10. Inwiefern wurde bei der Erstellung des Instruments eine Möglichkeit berücksichtigt zivilrechtliche Ansprüche, die der/die Antragsteller_in gegen den/die Vermieter_in hat, der COFAG zu zedieren, um Unternehmen hinsichtlich Prozesskosten und Prozessrisiko zu entlasten? Wurden oder werden Maßnahmen vorbereitet, um eine solche Hilfestellungen für Betroffenen sicherzustellen? Fanden Gespräche dazu mit der COFAG und/oder dem BMJ statt?

11. Handelt es sich der Intention dieses Instruments nach bei den staatlichen Coronaunterstützungsleistungen um ein stellvertretendes Commodum, das dem/der Vermieter_in herauszugeben ist?

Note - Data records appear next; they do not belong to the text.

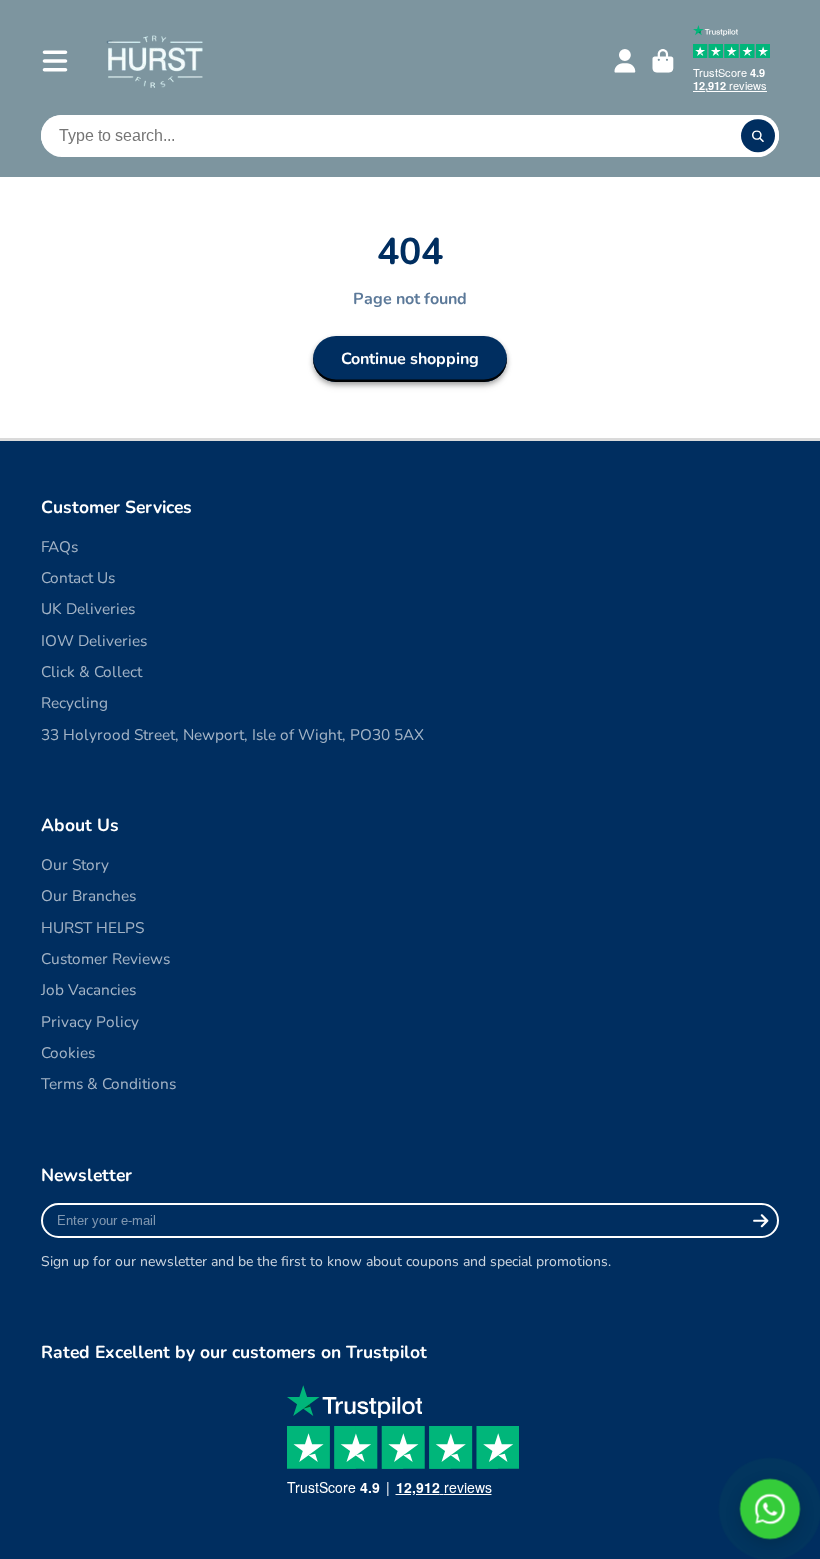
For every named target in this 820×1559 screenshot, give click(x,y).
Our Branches (88, 895)
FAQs (59, 546)
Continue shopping (410, 359)
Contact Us (78, 577)
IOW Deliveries (94, 640)
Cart (663, 61)
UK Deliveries (88, 608)
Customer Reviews (105, 958)
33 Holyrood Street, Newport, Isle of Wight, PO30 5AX (232, 734)
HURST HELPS (92, 927)
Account (625, 61)
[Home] (154, 60)
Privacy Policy (90, 1021)
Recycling (74, 702)
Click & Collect (91, 671)
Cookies (68, 1052)
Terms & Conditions (108, 1083)
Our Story (75, 864)
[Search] (758, 136)
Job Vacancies (88, 989)
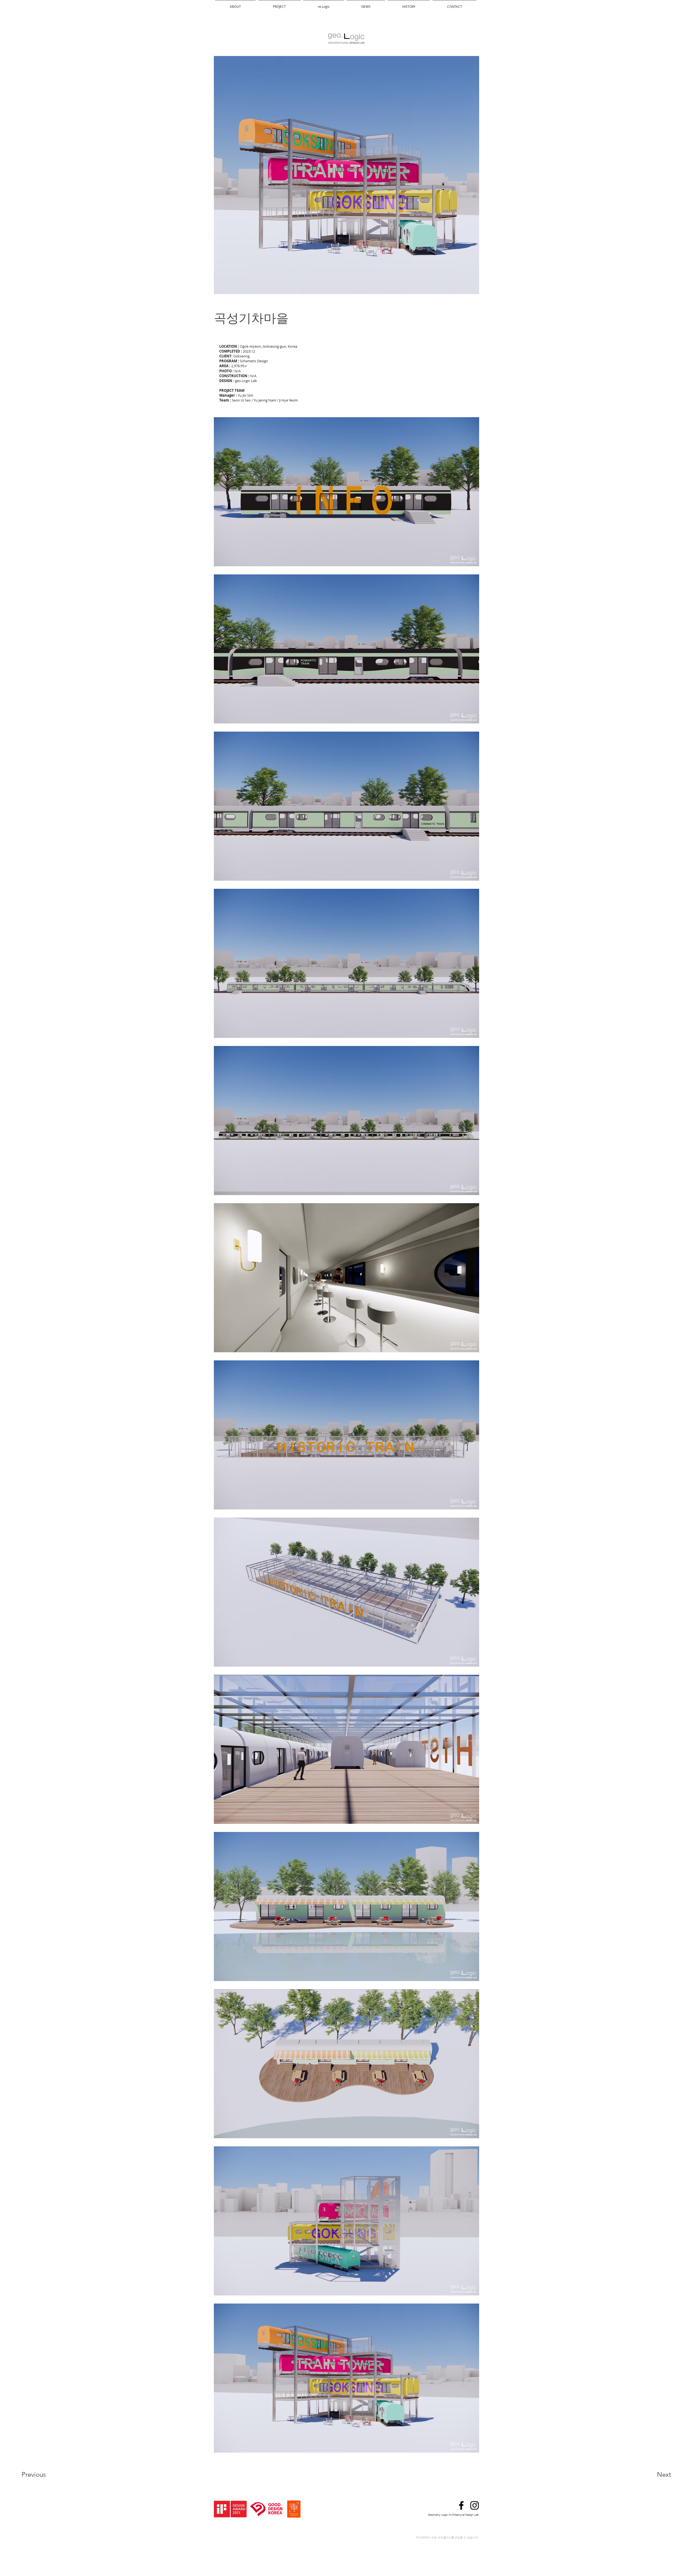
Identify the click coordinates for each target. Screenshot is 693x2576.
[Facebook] (461, 2505)
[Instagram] (474, 2505)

Bitte um detaillierte Erläuterung

12. Plant das BMF eine Gesetzesänderung bezüglich der §§ 1104, 1105 und 1096 ABGB anzuregen, um Rechtssicherheit und Planungssicherheit für die Unternehmen herzustellen? Bitte um Begründung

13. Ist das BMF mit dem BMJ in Verbindung, um Richter_innen bezüglich der Auswirkungen ihrer Urteile im Bezug auf die staatlichen Coronahilfen zu informieren?